Mais Marina Tsvetaeva ne se trouve vraiment que dans la solitude et ses cahiers – « Pas la littérature, - l’auto-dévoration par le feu ». Au critique Bakhrakh, elle explique : « Le travail sur le verbe est un travail sur soi. » A Boris Pasternak, en 1927 : « Comprends-moi bien : je ne vis pas pour écrire des vers, j’écris des vers pour vivre. (…) Je n’écris pas parce que je sais, mais pour savoir. Tant que je n’écris pas à propos d’une chose (ne la regarde pas), elle n’existe pas. »
« Sténographe de la vie », c’est l’épitaphe qu’elle souhaitait. Marina Tsvetaeva n’a pas de tombe connue dans le cimetière d’Elabouga où elle fut enterrée après son suicide. « La manière dont nous subissons notre mal de vivre – voilà notre liberté. » Je l’ai lue le cœur battant.
Commentaires
Bienvenue amie!
Tu me donnes vraiment envie de lire, de mieux connaître Marina et son mal de vivre. J'espère pouvoir te communiquer parfois une certaine légèreté de vivre aussi.
Hello amie de ma soeur,
Que tu nous fasses part de tes lectures aussi nombreuses qu’intéressantes me comble de joie. Ce n’est pas pour te mettre de la pression, mais depuis quelques années le roman ne me réjouit guère. Peut-être que tu me donneras l’envie de lui consacrer un peu plus de temps.
Merci.
NB: Pour répondre à ta question, je n’ai malheureusement pas de connivences particulières avec des malinois.
Je ne connaissais pas cet écrivain et vais m'empresser de la lire. Merci.
Quel plaisir de voir les débuts d'une communication à travers la littérature sur nos blogs respectifs.
Cédant aux critiques très favorables du livre de Stieg Larsson, la trilogie des Millenium, j'ai emprunté le tome 1 au CDI et m'apprête, après vous avoir envoyé ce message, à ouvrir la première page avec le délice de la découverte. Je vous tiendrai au courant !!!
J'ai ajouté votre blog à mes favoris. A bientôt.
Amitiés de France
Racine
Un destin tragique, mais l'époque l'était particulièrement, pour les Russes restés dans la nouvelle Russie et ceux qui se sont retrouvés en exil.
Je retrouve dans ton billet mon ressenti à la lecture de sa biographie
j'ai à côté de moi ses carnets complets dont est extrait "vivre dans le feu" je me régale à l'avance, je vais lire ça tranquillement en étalant ma lecture car ce sont des écrits qu'on ne lit que par petit bout tant ils sont intenses
Ses carnets complets ! Un trésor de lecture.
Merci de ranimer cette page initiale.

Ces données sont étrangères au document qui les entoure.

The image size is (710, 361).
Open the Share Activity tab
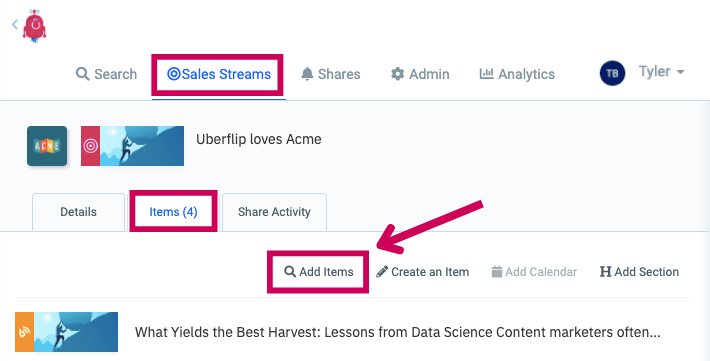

Bonne journée, Dominique.
je vais mettre ce livre sur ma liste à lire - je pense que j'apprécierai cette lecture
Chère Niki, merci pour ton passage sur ce billet n° 1.
quelle belle continuité depuis 16 ans, bravo!
Je te retourne le compliment, chère Adrienne. Ton blog aussi est né cette année-là et même avant, si je me souviens bien.
Tu m'enverrais le lien vers ton premier billet ? Je n'ai pas trouvé comment y arriver.